I have some experience of living in a society where recreational drugs were legalised. This was in London in the 1960s.

Until 1967, there was a medicalised legal system in place in Britain whereby heroin addicts could access their daily dose of the opiate under the British National Health Service. In Bloomsbury, where I lived as a young reporter, there was a young heroin addict among our circle of friends who I knew quite well.

This was the system. The heroin-user went to a doctor or NHS clinic and was duly put on a register for addicts.

By virtue of being registered drug dependent, he could collect his prescription for legal heroin at a number of pharmacy outlets.

So our heroin-addict friend would sometimes crash out on the floor of the Bloomsbury flat I shared with my friend Miriam, and take the number 19 bus down to Piccadilly Circus at midnight so as to pick up his heroin script for the next day. Boots the chemist at Piccadilly opened 24 hours, and as midnight signalled a new day, the next script could then be collected.

This was all part of a British attempt at compromise in the area of problem addiction.

Opiate addiction as a notifiable problem appeared on the social radar in the 1950s. It often started with wounded servicemen who, in the Second World War, had been given morphine to still the pain they endured in battle.

Then it spread a little more among the music set — jazz performers had notoriously used it since the 1930s. The trumpet player Chet Baker, who died in 1988 — a once-beautiful young man, ravaged by legally obtained heroin — was typical.

Because drugs were still a minor problem, the British system of medicalisation was thought humane.

And up to the early 1960s, this legalised system worked reasonably well.

But little by little, the demand increased; and little by little more doctors were induced to prescribe ever more generously.

Between 1961 and 1968, the number of heroin addicts registered in the UK rose from about 50 a year to 1,000 a year — then 2,000, then 5,000, then 10,000, then 60,000.

“Legal” heroin was leaking into the black market; it became impossible to control the system as addicts sold on surplus amounts.

Where there is a supply, word gets about. London began to attract heroin “tourists”. Those who could not easily procure these drugs in their own country came to England.
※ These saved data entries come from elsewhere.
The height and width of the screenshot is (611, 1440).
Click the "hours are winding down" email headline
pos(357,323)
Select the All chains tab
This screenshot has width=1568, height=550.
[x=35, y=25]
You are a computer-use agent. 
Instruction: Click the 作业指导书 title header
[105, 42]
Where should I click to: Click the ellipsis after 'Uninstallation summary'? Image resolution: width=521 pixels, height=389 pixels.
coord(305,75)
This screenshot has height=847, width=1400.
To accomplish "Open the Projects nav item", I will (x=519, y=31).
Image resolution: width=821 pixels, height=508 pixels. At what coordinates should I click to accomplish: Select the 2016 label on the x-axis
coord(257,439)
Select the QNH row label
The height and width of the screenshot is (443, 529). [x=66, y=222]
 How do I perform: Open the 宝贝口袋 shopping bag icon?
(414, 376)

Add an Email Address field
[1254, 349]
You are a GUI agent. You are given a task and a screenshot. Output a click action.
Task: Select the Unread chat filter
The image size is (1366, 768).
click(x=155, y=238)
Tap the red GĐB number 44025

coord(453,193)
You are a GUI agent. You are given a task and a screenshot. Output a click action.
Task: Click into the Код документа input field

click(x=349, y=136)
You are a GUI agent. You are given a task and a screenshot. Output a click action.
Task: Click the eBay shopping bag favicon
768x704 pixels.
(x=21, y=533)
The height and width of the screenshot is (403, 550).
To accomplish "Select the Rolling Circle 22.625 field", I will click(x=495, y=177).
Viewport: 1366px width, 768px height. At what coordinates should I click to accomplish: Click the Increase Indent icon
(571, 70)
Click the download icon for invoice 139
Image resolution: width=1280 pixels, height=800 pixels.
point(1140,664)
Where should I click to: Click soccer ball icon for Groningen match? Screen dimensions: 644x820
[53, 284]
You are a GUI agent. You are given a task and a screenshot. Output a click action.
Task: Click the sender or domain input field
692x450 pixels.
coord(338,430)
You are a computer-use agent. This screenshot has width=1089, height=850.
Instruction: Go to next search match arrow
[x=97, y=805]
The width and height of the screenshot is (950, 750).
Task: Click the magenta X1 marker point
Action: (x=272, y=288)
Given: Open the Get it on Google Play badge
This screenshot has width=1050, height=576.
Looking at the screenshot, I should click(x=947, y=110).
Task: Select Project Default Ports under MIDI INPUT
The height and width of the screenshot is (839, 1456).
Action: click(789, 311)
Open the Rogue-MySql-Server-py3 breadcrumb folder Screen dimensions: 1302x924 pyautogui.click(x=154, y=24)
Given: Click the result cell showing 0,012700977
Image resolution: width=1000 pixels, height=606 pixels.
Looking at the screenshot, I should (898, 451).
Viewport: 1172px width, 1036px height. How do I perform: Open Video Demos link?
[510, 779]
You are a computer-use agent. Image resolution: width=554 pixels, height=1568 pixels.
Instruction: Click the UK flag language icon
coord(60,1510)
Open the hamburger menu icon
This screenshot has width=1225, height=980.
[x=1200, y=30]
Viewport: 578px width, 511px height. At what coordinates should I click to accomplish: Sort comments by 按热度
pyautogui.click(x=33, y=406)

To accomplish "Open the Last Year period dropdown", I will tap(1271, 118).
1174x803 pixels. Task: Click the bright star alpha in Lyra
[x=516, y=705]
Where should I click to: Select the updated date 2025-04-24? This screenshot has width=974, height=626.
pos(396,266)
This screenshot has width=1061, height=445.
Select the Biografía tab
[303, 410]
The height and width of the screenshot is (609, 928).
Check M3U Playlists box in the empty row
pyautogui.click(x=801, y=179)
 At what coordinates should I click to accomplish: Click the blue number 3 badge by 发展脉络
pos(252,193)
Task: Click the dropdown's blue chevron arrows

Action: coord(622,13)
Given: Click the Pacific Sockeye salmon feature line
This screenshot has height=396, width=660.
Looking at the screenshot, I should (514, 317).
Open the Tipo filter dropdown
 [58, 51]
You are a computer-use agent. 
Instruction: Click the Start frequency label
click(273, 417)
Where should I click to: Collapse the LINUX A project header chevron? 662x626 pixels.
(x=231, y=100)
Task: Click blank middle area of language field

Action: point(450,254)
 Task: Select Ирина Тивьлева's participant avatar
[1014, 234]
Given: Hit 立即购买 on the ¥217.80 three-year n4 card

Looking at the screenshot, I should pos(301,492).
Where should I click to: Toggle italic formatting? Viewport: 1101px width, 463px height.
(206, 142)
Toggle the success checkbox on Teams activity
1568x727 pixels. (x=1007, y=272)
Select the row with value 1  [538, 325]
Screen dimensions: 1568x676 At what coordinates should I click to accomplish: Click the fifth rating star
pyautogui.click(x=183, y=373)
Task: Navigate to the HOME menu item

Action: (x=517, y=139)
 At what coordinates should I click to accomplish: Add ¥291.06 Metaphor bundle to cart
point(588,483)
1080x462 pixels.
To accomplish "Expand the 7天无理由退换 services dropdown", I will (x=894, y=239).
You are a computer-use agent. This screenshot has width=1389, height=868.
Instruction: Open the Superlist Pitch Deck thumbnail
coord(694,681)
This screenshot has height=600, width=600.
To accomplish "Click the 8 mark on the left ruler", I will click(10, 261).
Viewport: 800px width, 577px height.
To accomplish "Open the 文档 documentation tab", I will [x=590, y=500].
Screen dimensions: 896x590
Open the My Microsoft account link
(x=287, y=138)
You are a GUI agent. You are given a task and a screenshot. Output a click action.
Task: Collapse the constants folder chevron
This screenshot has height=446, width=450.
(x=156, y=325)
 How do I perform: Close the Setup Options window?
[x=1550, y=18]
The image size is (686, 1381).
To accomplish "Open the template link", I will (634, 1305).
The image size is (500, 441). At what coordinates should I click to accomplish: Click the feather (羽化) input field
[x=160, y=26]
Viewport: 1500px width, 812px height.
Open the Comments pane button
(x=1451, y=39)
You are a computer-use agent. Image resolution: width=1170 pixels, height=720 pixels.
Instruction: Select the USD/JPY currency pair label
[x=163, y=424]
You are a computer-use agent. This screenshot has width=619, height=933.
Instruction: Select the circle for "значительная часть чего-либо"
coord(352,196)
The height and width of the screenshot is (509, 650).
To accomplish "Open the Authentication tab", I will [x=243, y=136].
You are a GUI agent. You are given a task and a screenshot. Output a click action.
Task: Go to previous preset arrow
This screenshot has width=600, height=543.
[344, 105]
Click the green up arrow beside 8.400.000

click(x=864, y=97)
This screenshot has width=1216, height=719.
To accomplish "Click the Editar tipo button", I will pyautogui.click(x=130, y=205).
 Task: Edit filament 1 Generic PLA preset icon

By 1968, the British government decided that legalised heroin had become a racket, and withdrew the facility.

No, it didn’t stop the illegal supply; and by the 1980s, when huge amounts of Iranian heroin were released on to western markets (after the fall of the Shah of Iran, refugees took it out in their suitcases) it was by then in the hands of organised criminals, where it has remained ever since.

So, why not debate the possibility of legalising the whole spectrum of recreational drugs used in Ireland today — from cannabis to heroin, from ecstasy to cocaine?

By all means debate it. Debate is one of the best ways of testing an idea. But don’t be naive in this debate. Look back on the experiences of those societies which have provided access to legal drug use.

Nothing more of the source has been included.